**WRITTEN PROBLEM**
Starting with the line that contains "Open the Network Session 1 dropdown" and continuing through the end of the data, rewrite those lines as a numbered list. Skip blank lines, and leave the pictures out of your answer.
==================================================
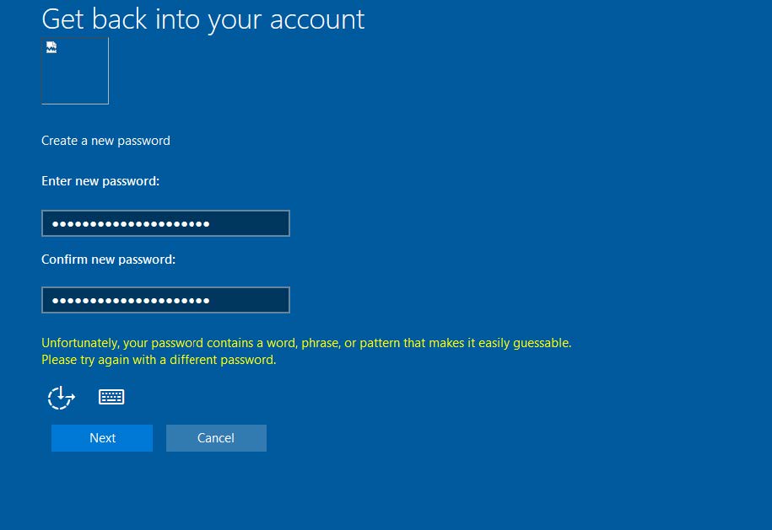Focus the Confirm new password field
This screenshot has height=530, width=772.
pyautogui.click(x=165, y=299)
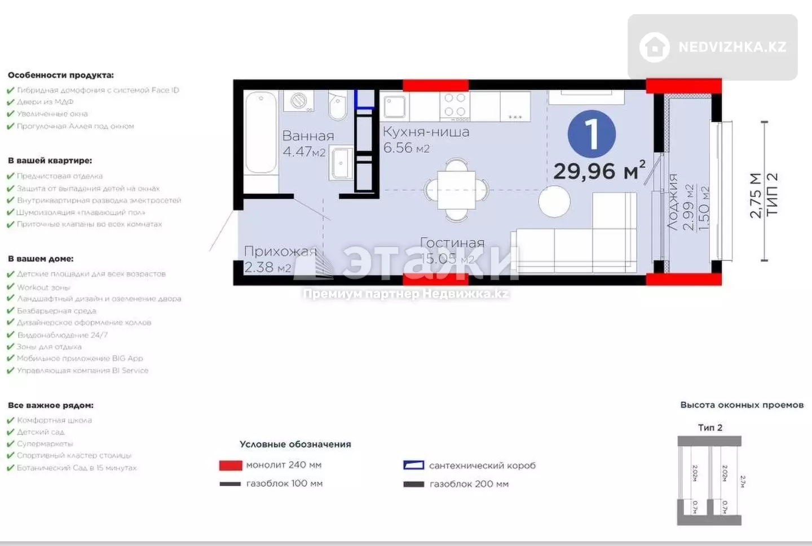
Task: Toggle the checkmark next to Workout зоны
Action: (x=10, y=287)
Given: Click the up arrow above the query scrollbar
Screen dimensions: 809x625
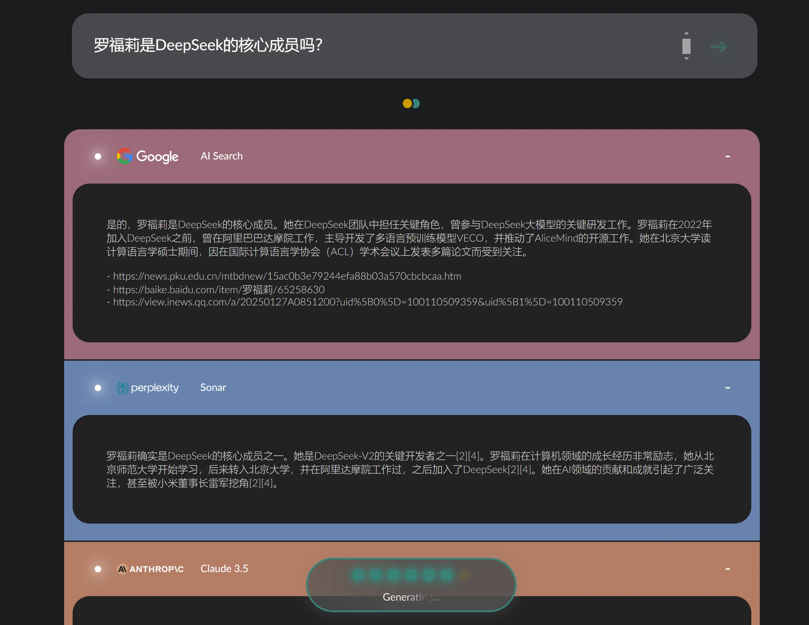Looking at the screenshot, I should coord(687,33).
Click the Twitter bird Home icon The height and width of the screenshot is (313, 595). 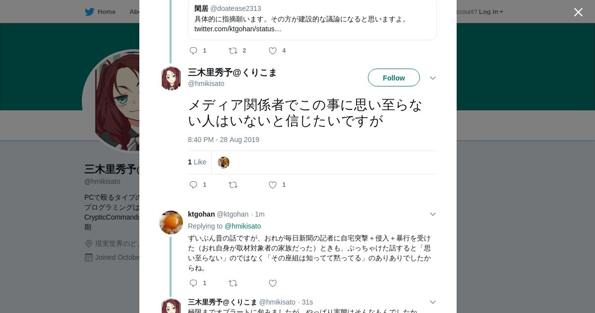click(89, 12)
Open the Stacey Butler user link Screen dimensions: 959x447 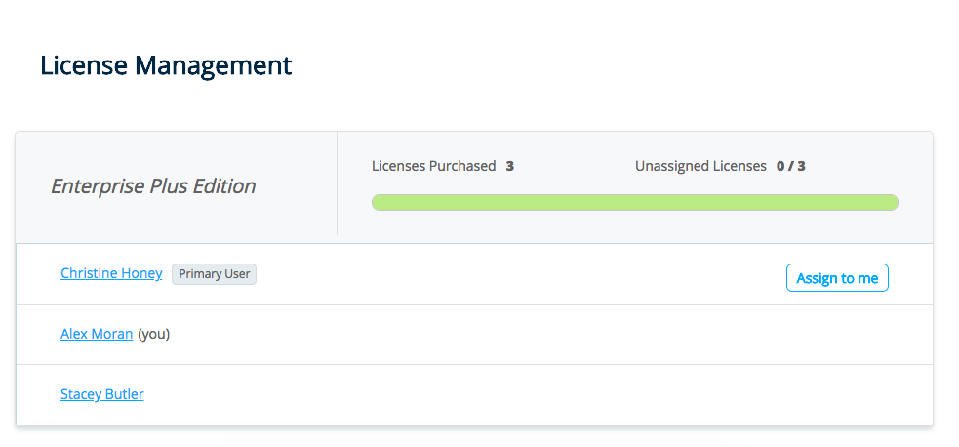pyautogui.click(x=101, y=394)

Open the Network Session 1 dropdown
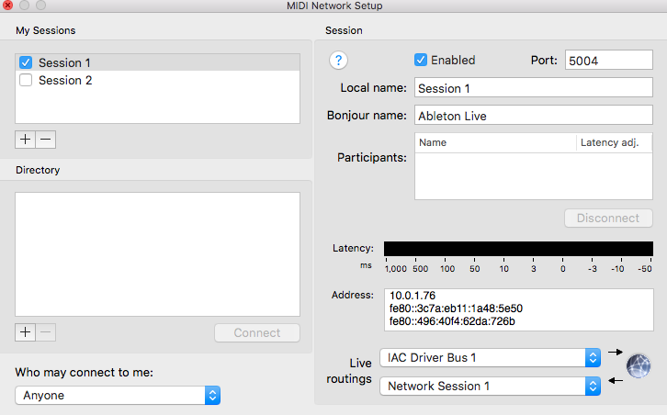click(490, 387)

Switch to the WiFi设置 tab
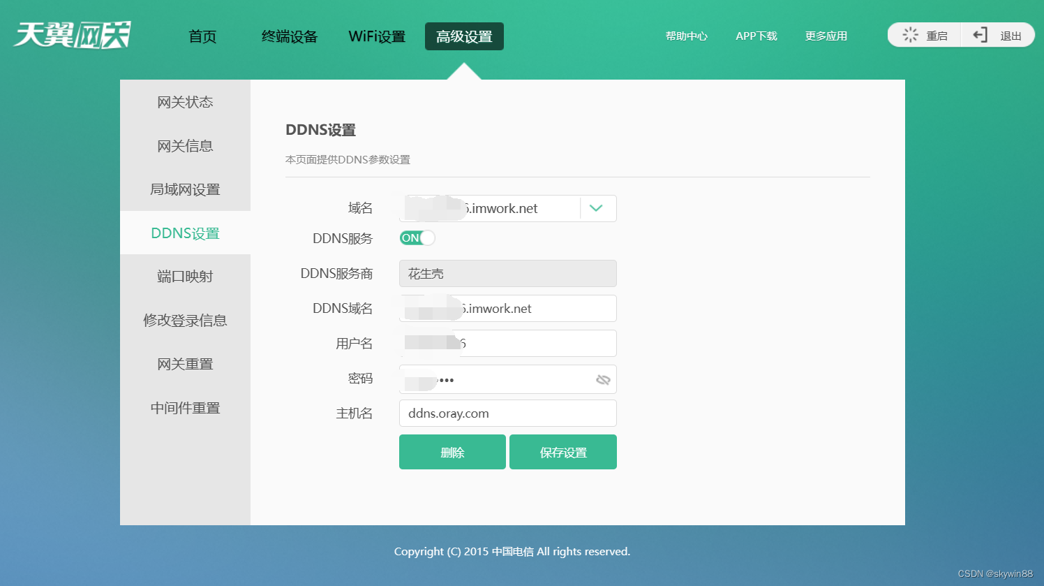[x=377, y=36]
==================================================
**WRITTEN RESPONSE**
1. Open the Network Session 1 dropdown
2. click(490, 387)
3. Switch to the WiFi设置 tab
4. [x=377, y=36]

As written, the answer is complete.